# Feature Engineering and Data Preparation

This notebook prepares the dataset for machine learning models by performing
train-test splitting, preprocessing, and baseline feature transformations.

**1. Import**

In [3]:
import pandas as pd
import numpy as np

from sklearn.model_selection import train_test_split
from sklearn.preprocessing import OneHotEncoder, StandardScaler
from sklearn.compose import ColumnTransformer
from sklearn.pipeline import Pipeline

**2. Load Data**

In [4]:
df = pd.read_csv("../data/raw_data.csv")

# Important fix from EDA
df["TotalCharges"] = pd.to_numeric(df["TotalCharges"], errors="coerce")

df.head()

Unnamed: 0,customerID,gender,SeniorCitizen,Partner,Dependents,tenure,PhoneService,MultipleLines,InternetService,OnlineSecurity,...,DeviceProtection,TechSupport,StreamingTV,StreamingMovies,Contract,PaperlessBilling,PaymentMethod,MonthlyCharges,TotalCharges,Churn
0,7590-VHVEG,Female,0,Yes,No,1,No,No phone service,DSL,No,...,No,No,No,No,Month-to-month,Yes,Electronic check,29.85,29.85,No
1,5575-GNVDE,Male,0,No,No,34,Yes,No,DSL,Yes,...,Yes,No,No,No,One year,No,Mailed check,56.95,1889.5,No
2,3668-QPYBK,Male,0,No,No,2,Yes,No,DSL,Yes,...,No,No,No,No,Month-to-month,Yes,Mailed check,53.85,108.15,Yes
3,7795-CFOCW,Male,0,No,No,45,No,No phone service,DSL,Yes,...,Yes,Yes,No,No,One year,No,Bank transfer (automatic),42.3,1840.75,No
4,9237-HQITU,Female,0,No,No,2,Yes,No,Fiber optic,No,...,No,No,No,No,Month-to-month,Yes,Electronic check,70.7,151.65,Yes


**3. Target & Features Split**

In [5]:
X = df.drop("Churn", axis=1)
y = df["Churn"].map({"Yes": 1, "No": 0})

X.shape, y.shape

((7043, 20), (7043,))

**4. Train / Test Split**

## Train-Test Split

The dataset is split into training and test sets using stratified sampling
to preserve the class distribution of the target variable.

In [6]:
X_train, X_test, y_train, y_test = train_test_split(
    X,
    y,
    test_size=0.2,
    stratify=y,
    random_state=42
)

X_train.shape, X_test.shape

((5634, 20), (1409, 20))

**5. Feature Groups**

In [7]:
num_features = ["tenure", "MonthlyCharges", "TotalCharges"]
cat_features = [col for col in X.columns if col not in num_features]
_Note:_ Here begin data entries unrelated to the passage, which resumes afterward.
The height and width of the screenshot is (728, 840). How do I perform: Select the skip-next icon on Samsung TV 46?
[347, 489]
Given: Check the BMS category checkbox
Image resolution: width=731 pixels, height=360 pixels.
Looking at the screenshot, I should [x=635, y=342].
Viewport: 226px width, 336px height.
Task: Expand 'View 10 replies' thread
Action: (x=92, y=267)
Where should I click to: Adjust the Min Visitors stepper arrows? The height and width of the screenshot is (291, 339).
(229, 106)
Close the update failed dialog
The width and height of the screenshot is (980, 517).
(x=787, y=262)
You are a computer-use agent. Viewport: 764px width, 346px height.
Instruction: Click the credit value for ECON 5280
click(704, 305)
num_features, len(cat_features)

(['tenure', 'MonthlyCharges', 'TotalCharges'], 17)

**6. Preprocessing Pipeline**

## Preprocessing Pipeline

A unified preprocessing pipeline is constructed to handle numerical scaling
and categorical encoding while preventing data leakage.

In [8]:
numeric_transformer = Pipeline(
    steps=[
        ("scaler", StandardScaler())
    ]
)

categorical_transformer = Pipeline(
    steps=[
        ("encoder", OneHotEncoder(handle_unknown="ignore"))
    ]
)

preprocessor = ColumnTransformer(
    transformers=[
        ("num", numeric_transformer, num_features),
        ("cat", categorical_transformer, cat_features)
    ]
)

**7. Apply Preprocessing (test run)**

## Applying the Preprocessing Pipeline

The preprocessing pipeline is fitted on the training data and applied to both
training and test sets.

In [9]:
X_train_processed = preprocessor.fit_transform(X_train)
X_test_processed = preprocessor.transform(X_test)
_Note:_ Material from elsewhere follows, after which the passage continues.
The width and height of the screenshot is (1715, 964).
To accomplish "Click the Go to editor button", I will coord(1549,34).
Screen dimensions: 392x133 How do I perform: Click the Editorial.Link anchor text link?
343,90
X_train_processed.shape, X_test_processed.shape

((5634, 5680), (1409, 5680))

**8. Summary**

    ### Summary

- The dataset was split into training and test sets using stratified sampling.
- Numerical features were scaled.
- Categorical features were encoded using one-hot encoding.
- The preprocessing pipeline is now ready to be used with machine learning models.